Poor Materials with Rich Meaning
Alexandre da Cunha in conversation with Jens Hoffmann
Jens Hoffmann (JH): How do you choose the objects that you alter?
Alexandre da Cunha (AC): I am attracted to them either because of what they signify in society or because of their specific forms, colors, and materials. I decontextualize them, modify them, and create artworks that often mimic modernist sculptures. Yet, when one looks more carefully, these modernist forms turn out to originate in everyday life. Often they are inexpensive or perhaps defunct consumer items.
JH: What do you think of the idea of your works as contemporary reinterpretations of Arte Povera?

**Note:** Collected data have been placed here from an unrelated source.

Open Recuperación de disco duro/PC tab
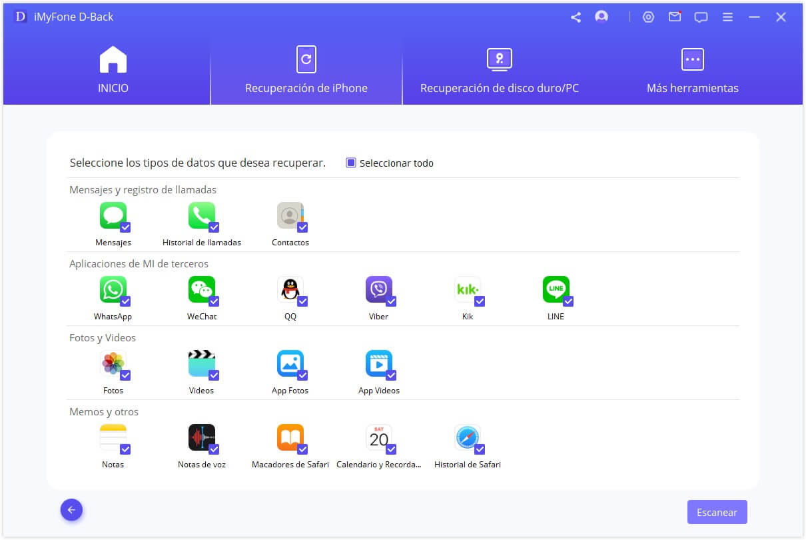The image size is (806, 540). 498,69
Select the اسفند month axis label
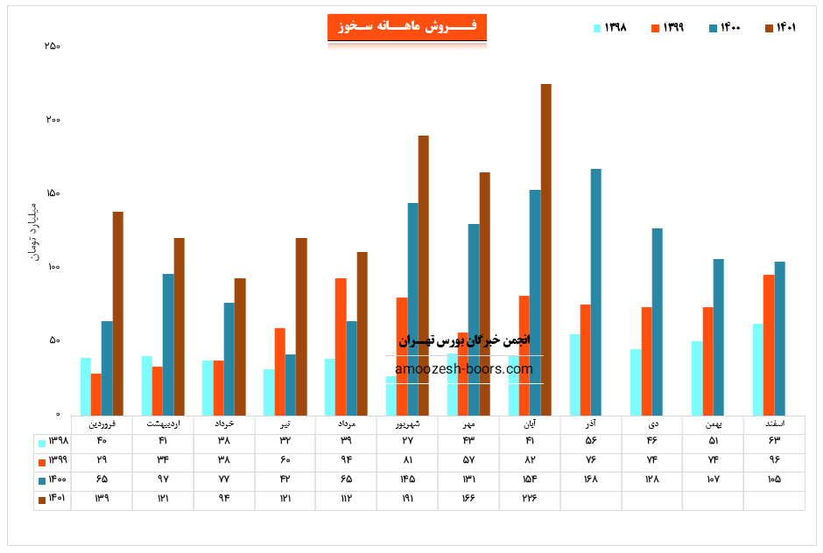This screenshot has width=823, height=553. pos(769,424)
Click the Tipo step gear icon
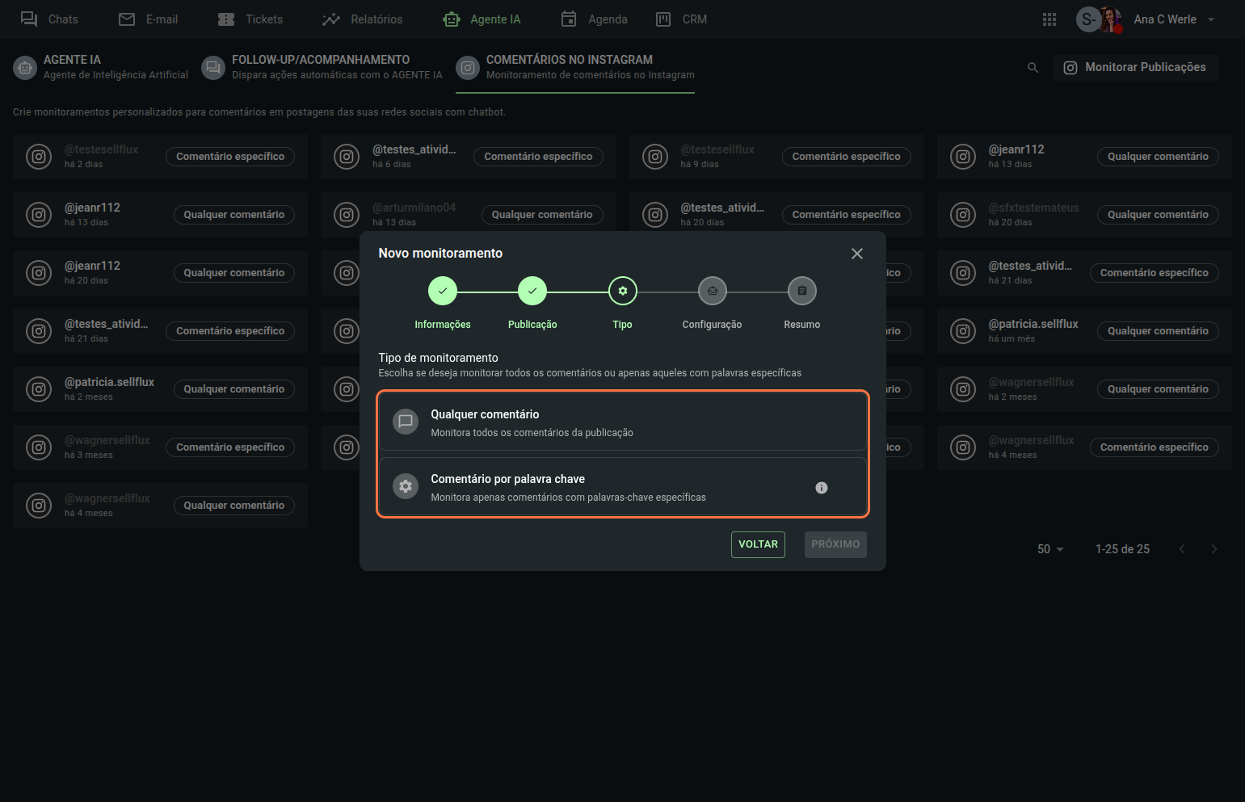 [622, 291]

AC: Obviously Arte Povera was very specific to the Italian context in the late 1960s and early 1970s, but I think some of my works could be regarded along similar lines. In the end it is all much less complicated, though. I started using "poor" materials when I was studying art simply because I could not afford to buy anything expensive. Later I realized that my choice was not based on how much money I could invest in my process, but on the challenge of making viewers appreciate something that is made of materials whose monetary value is negligible. It is neither the technique nor the beauty of the material itself that is special, seductive, or valuable for me. It is the challenge of turning something "poor" into something rich in meaning.

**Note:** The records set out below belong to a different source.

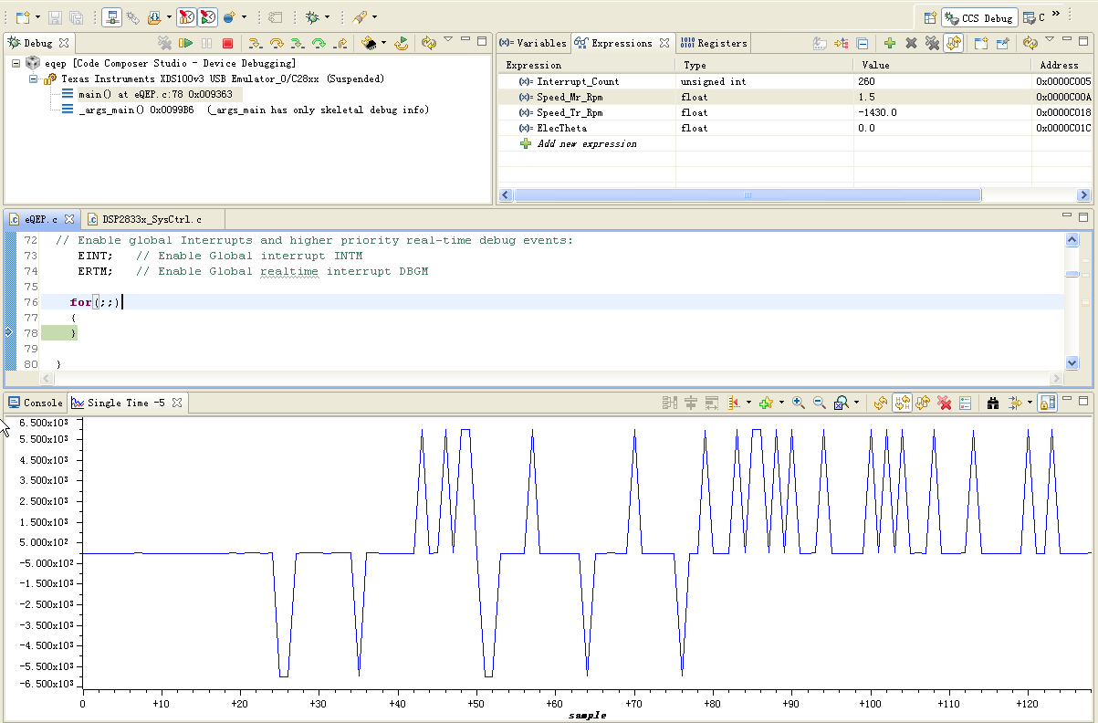Remove all expressions with double-X icon
Viewport: 1098px width, 723px height.
point(932,43)
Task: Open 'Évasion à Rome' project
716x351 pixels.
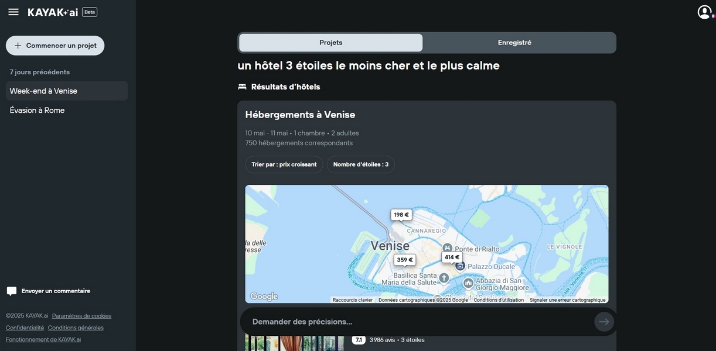Action: pos(37,111)
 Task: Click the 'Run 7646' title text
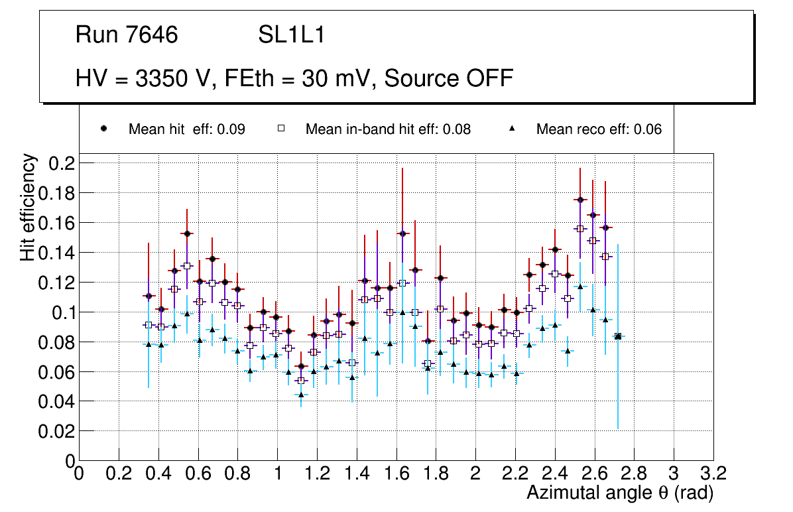click(127, 35)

JH: Let us talk about some of your works. Maybe you can speak a little bit about the series of sculptures that incorporate old skateboards and look like large ceiling fans?
AC: Those pieces are made of found skateboards, household utensils, and fittings. Their titles are based on either the brand names of the boards or writing that had been added to them. One I made in 2006 is titled Greasy, which was written under the board. The idea of making a ceiling fan also relates to tropical places such as Brazil, my home country, where such fans are common household objects. These works offer an approach to appropriation that goes beyond the plain use of the object itself. The found boards have scratches and stickers that tell a story, a sort of personal narrative of the former user, and they refer to a lifestyle that is very familiar to many but in this case not something I can very much relate to. They are abandoned trophies or, to me, fragments of found secrets that have been exposed. They are also about forcing together objects that belong to completely different spheres of culture.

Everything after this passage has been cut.